* TRY IT: Should the word "click" occur in a line of the records, copy that line.

* INFORMATION GIVEN:
============================================================

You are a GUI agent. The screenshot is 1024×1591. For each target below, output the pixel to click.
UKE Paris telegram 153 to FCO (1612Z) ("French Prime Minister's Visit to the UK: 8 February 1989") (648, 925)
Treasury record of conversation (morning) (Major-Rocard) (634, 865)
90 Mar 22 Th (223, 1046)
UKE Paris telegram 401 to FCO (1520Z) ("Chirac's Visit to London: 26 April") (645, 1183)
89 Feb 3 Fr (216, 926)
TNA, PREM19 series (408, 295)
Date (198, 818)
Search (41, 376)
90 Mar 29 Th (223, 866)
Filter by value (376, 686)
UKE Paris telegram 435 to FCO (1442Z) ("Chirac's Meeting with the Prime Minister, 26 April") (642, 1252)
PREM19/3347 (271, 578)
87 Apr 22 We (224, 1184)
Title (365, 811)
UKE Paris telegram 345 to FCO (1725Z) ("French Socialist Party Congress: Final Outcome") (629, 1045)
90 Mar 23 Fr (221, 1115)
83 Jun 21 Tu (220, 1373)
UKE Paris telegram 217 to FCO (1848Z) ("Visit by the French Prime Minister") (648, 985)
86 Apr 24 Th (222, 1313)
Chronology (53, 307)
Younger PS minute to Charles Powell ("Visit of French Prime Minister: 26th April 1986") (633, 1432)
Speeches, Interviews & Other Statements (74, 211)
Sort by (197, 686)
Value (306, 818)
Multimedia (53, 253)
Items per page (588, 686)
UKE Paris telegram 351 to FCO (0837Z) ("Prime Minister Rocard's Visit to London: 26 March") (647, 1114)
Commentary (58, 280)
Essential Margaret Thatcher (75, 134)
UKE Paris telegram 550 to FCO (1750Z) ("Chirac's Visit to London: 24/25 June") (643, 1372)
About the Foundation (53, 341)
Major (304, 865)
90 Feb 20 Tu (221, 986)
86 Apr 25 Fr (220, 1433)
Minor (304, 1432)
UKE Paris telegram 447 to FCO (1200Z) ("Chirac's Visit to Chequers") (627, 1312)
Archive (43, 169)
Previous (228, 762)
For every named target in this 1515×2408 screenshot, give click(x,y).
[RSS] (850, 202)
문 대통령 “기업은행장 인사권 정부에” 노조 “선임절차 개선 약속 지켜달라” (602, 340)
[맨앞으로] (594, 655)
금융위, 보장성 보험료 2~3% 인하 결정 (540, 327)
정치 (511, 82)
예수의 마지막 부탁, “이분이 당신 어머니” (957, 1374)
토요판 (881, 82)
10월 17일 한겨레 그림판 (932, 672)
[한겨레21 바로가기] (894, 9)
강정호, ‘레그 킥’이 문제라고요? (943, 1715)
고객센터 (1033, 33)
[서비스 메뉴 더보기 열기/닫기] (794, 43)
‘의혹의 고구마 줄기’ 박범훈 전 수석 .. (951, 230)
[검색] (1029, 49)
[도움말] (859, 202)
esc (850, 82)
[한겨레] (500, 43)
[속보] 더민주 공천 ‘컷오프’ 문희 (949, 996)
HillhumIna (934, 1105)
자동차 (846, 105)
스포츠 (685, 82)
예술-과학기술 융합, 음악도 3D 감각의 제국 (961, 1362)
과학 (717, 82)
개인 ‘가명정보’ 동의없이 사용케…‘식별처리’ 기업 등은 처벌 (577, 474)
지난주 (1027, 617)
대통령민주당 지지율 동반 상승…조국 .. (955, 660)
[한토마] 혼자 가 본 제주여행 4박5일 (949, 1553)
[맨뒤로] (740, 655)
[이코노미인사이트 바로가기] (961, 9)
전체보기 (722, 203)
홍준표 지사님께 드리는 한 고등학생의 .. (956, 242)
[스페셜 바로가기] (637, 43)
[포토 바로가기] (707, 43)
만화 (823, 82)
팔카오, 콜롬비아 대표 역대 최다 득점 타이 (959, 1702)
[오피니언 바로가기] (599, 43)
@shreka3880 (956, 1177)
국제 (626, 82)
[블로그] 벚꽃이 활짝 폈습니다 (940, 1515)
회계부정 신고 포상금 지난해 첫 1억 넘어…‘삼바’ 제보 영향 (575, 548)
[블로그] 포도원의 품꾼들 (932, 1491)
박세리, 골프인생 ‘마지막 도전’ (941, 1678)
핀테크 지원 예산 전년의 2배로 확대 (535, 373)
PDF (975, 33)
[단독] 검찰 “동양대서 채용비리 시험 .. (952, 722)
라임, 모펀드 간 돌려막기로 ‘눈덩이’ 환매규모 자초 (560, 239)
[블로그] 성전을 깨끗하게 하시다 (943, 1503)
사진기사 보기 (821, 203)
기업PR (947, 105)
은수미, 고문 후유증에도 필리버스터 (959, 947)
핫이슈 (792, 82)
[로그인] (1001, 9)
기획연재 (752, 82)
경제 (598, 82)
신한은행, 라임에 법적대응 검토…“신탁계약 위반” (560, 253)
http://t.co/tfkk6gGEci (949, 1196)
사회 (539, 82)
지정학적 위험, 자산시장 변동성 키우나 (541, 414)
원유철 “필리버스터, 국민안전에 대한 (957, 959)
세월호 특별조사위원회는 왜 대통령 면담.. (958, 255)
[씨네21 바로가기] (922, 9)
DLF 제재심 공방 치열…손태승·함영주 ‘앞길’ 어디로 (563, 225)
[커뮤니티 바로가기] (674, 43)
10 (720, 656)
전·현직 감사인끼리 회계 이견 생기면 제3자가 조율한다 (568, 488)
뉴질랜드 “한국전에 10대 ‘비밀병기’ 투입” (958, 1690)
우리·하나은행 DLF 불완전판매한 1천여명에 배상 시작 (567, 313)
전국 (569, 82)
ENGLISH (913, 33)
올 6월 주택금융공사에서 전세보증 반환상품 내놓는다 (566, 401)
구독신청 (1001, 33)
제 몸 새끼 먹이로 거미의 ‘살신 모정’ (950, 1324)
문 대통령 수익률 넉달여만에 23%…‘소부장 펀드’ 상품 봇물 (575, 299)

============================================================

* SOLUTION FOR THIS EXERCISE:
You are a GUI agent. The screenshot is 1024×1591. For each target below, output the pixel to click.
For every named target in this 1515×2408 screenshot, give click(x,y).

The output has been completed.